Contingent Liability

The speeds of modern ships are out-pacing the speed of banks in processing documents so that it is not uncommon for cargo to be available for collection by the consignee but he is unable to do so because he has no original B/L to enable him to claim his consignment. The carrier is powerless as the obligation to deliver the cargo only to one who presents a valid original B/L is absolute.  There is, however, a tried and tested  way out of this dilemma by the presentation of a letter of indemnity.
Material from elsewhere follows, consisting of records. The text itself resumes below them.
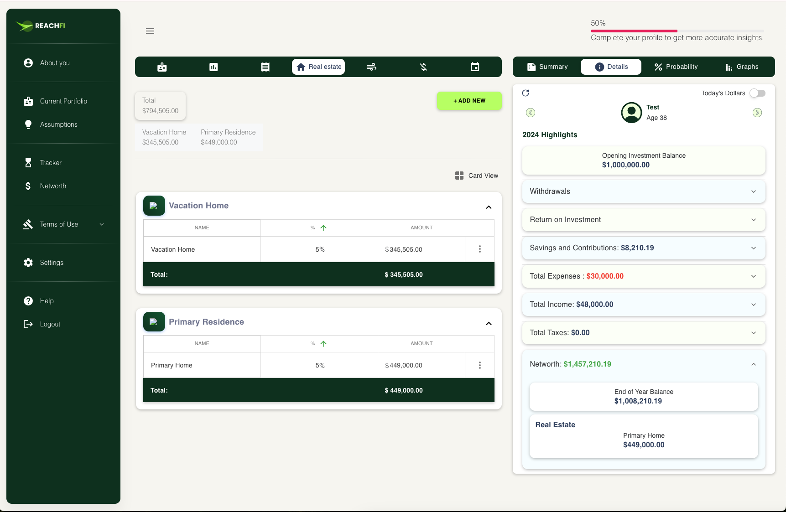Switch to the Probability tab
The width and height of the screenshot is (786, 512).
[676, 67]
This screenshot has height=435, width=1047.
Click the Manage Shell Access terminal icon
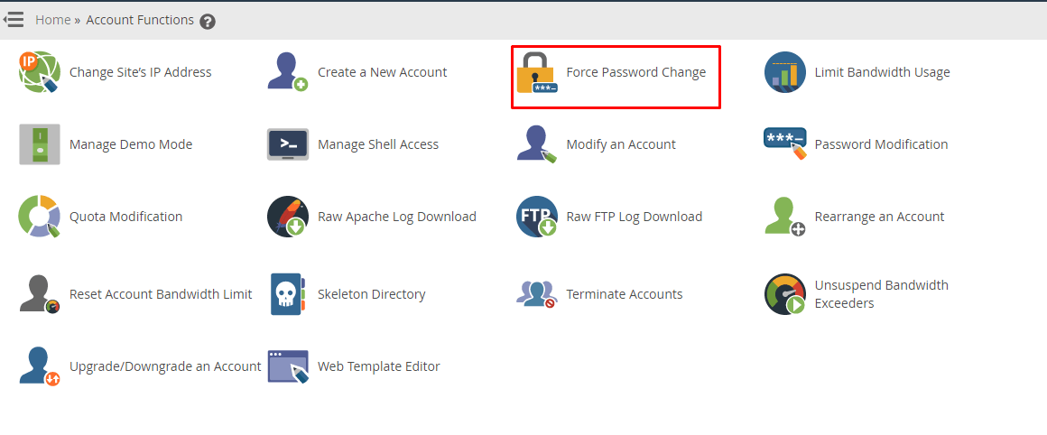tap(288, 144)
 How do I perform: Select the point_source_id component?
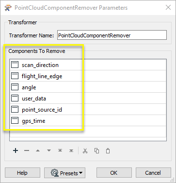pyautogui.click(x=88, y=109)
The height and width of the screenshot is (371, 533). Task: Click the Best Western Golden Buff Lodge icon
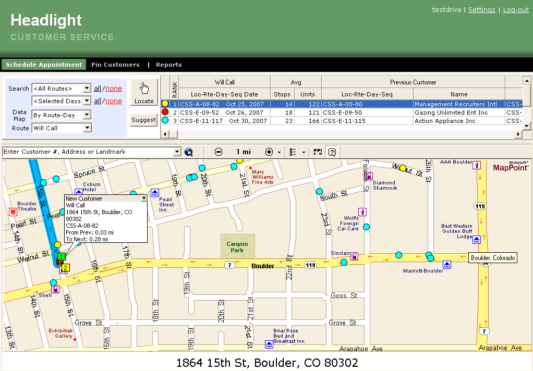point(476,240)
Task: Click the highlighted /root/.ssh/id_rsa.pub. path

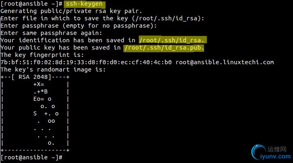Action: click(x=164, y=48)
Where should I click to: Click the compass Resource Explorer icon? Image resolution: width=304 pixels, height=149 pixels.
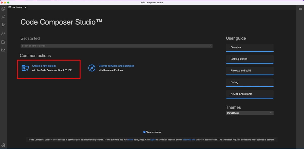click(x=92, y=68)
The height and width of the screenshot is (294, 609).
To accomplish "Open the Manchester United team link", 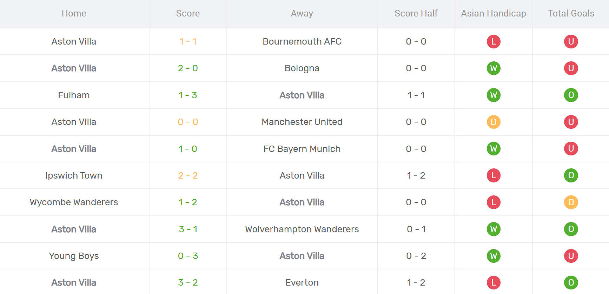I will [x=302, y=122].
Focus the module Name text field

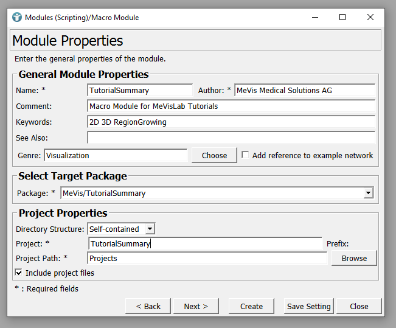coord(140,90)
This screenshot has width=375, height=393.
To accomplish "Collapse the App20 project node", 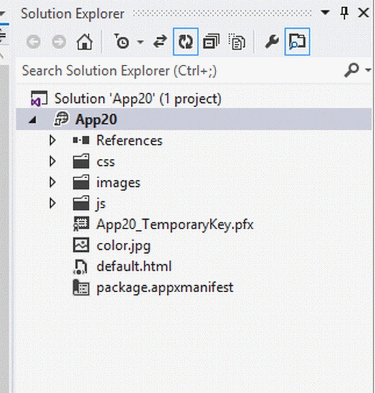I will point(33,120).
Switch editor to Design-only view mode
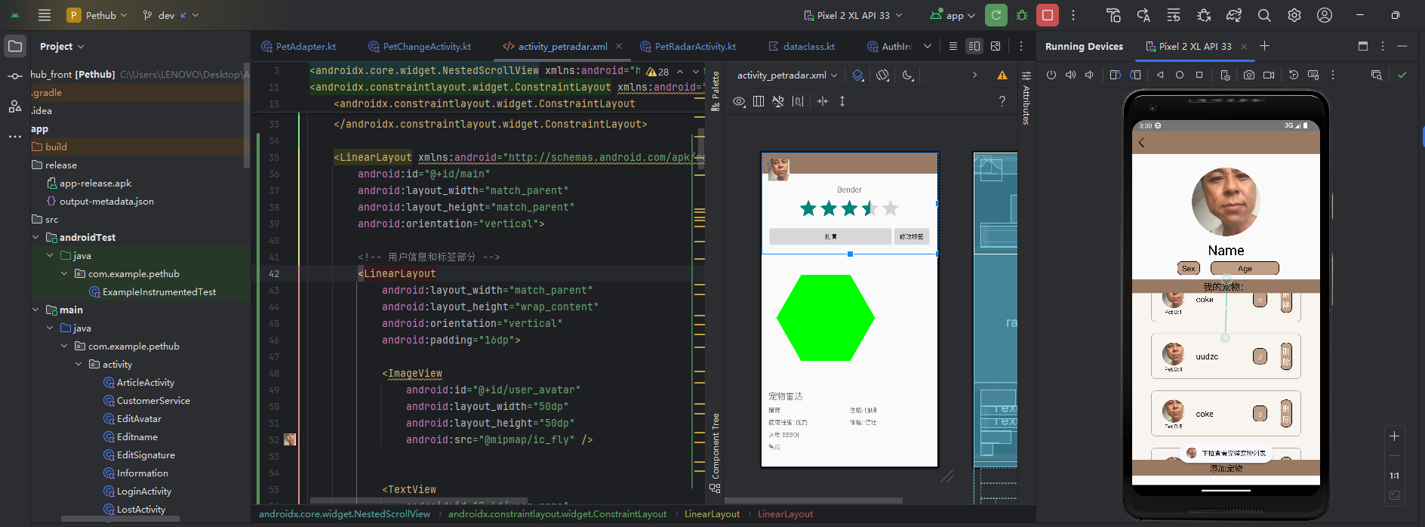The width and height of the screenshot is (1425, 527). (996, 46)
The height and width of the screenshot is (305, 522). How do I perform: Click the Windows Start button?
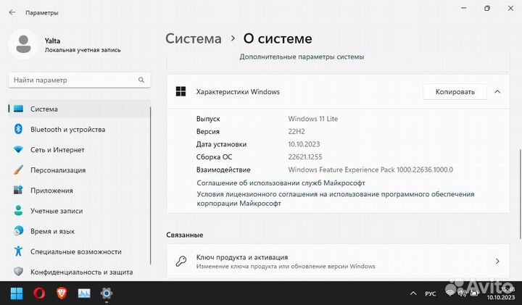16,293
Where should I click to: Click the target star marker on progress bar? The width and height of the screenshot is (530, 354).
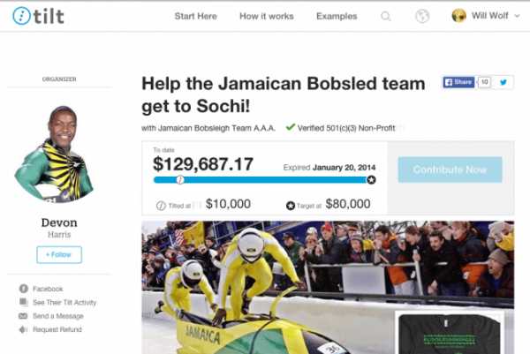tap(371, 180)
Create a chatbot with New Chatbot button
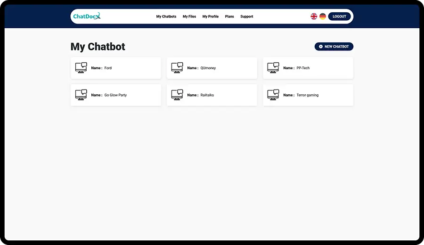The height and width of the screenshot is (245, 424). [x=334, y=47]
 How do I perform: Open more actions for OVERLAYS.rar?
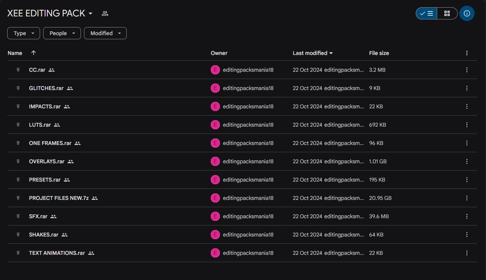click(467, 161)
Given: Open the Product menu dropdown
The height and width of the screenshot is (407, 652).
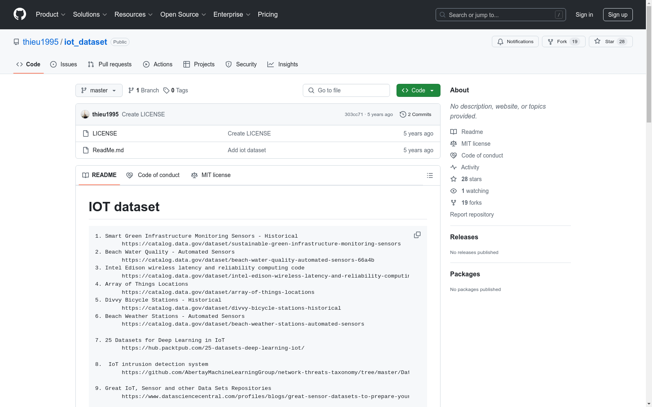Looking at the screenshot, I should tap(51, 15).
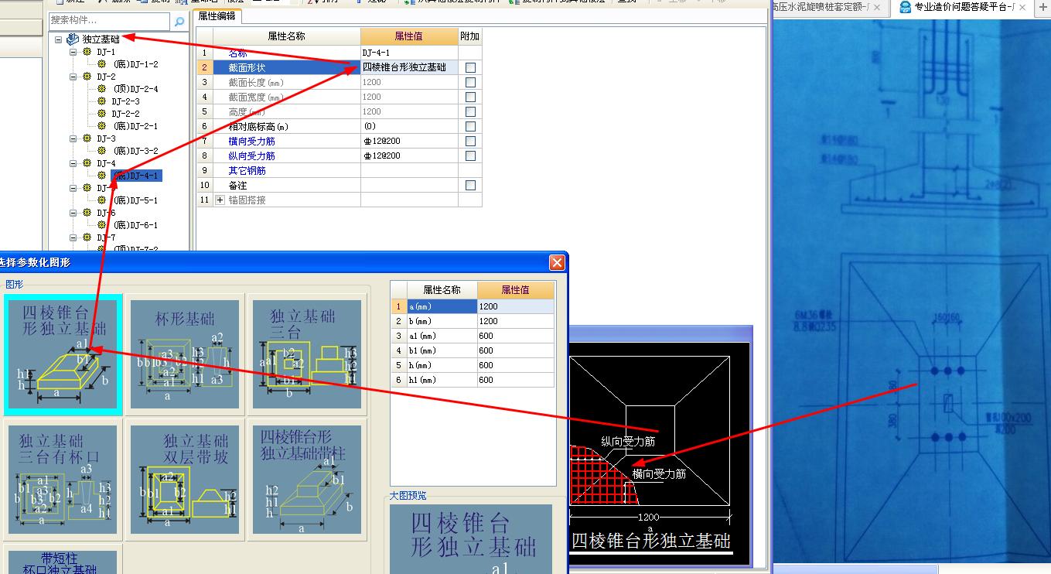Edit the a(mm) value 1200 field
This screenshot has width=1051, height=574.
pos(516,306)
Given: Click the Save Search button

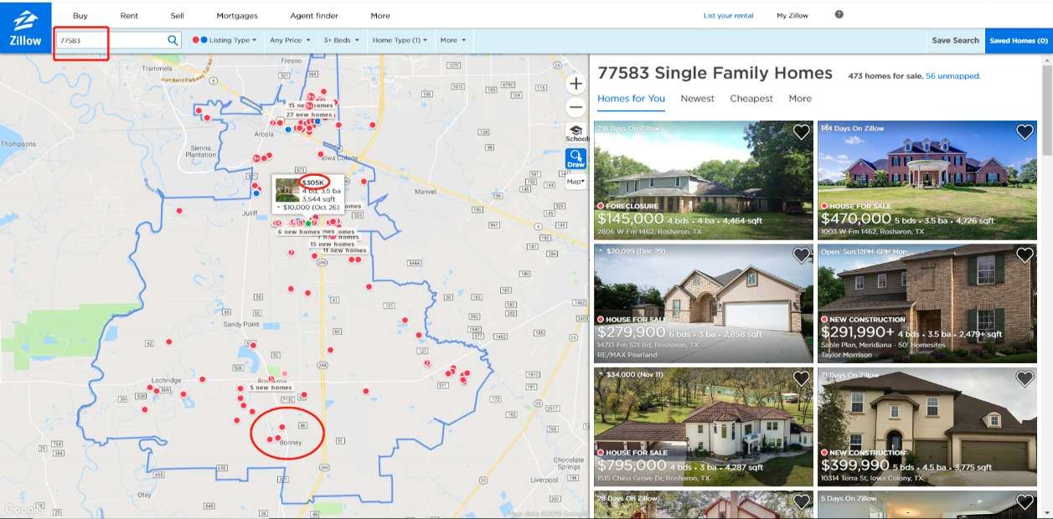Looking at the screenshot, I should (x=955, y=40).
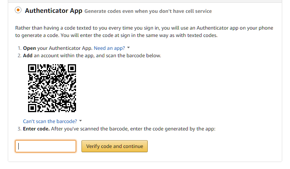Screen dimensions: 290x169
Task: Click the bold "Open" word in step one
Action: click(x=29, y=48)
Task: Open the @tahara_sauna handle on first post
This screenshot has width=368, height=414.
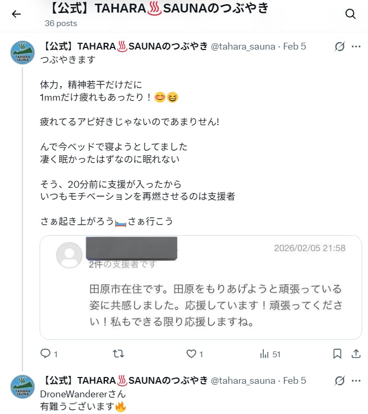Action: (242, 46)
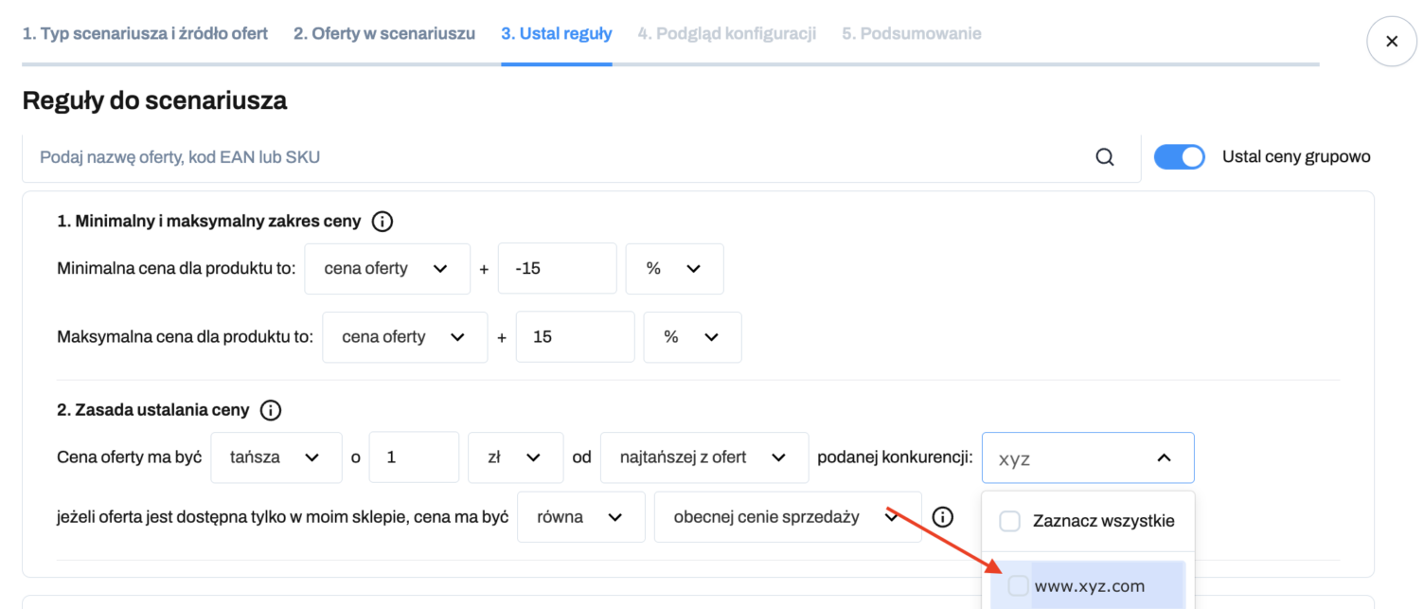This screenshot has height=609, width=1424.
Task: Tick the www.xyz.com checkbox
Action: pos(1018,586)
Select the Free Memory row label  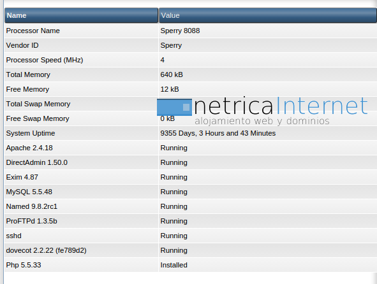[27, 89]
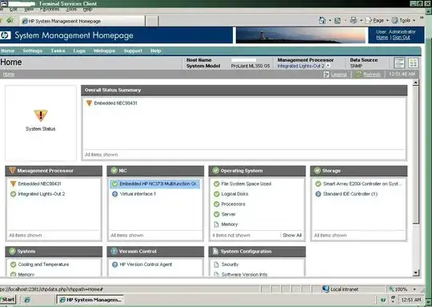Click the browser Print icon
The image size is (432, 307).
pos(354,20)
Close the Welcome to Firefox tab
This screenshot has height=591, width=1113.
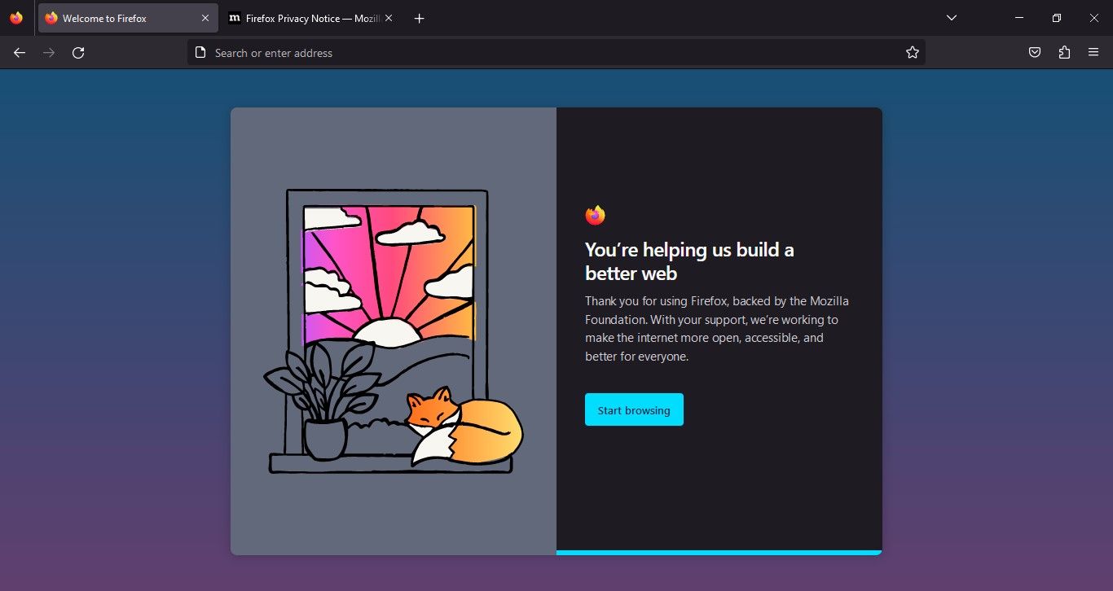coord(205,18)
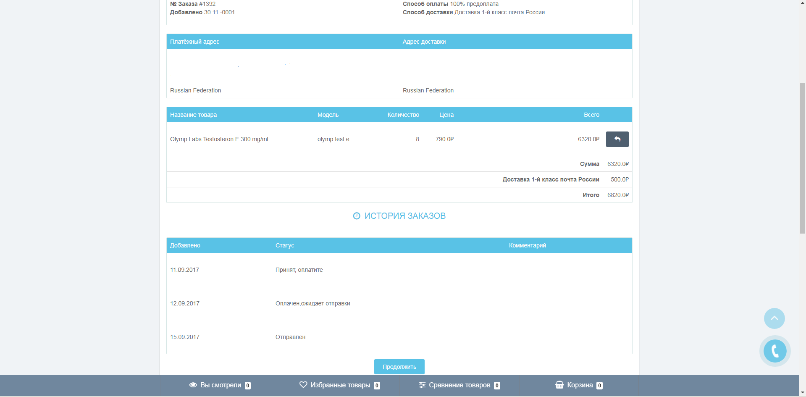This screenshot has height=397, width=806.
Task: Click the eye icon in bottom bar
Action: [x=193, y=385]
Unlike letters of indemnity for a “clean” B/L, this is not fraudulent but it does have its problems. First, it has to be thoroughly dependable and this is achieved by the letter being countersigned by a first class bank.  Secondly, it must be unqualified, a feature not popular with bank managers who have no way of assessing the risk they are taking. Thirdly, from the consignee’s point of view, it is expensive; banks charge substantially for accepting open-ended risks even though they demand a counter-indemnity from their customer.  This creates its own problems because the giving of a counter-indemnity creates “contingent liability” which reduces the consignee’s borrowing powers by that amount. There are, however, occasions when the B/Ls have become irrevocably lost and the statute of limitations for the tort of conversion is six years.  However it is seldom, if ever that a carrier demands the letter of indemnity remaining valid for all that time; it is more usual for a commercial, rather than a legal decision to find a way out. It is always wise for an agent to obtain the principal’s agreement to accepting a letter of indemnity for missing B/Ls because there is no protection from the Himalaya clause for conversion.  Thus if the agent accepts a letter of indemnity without reference to the principal and things go wrong, it is the agent who will face the claim in tort.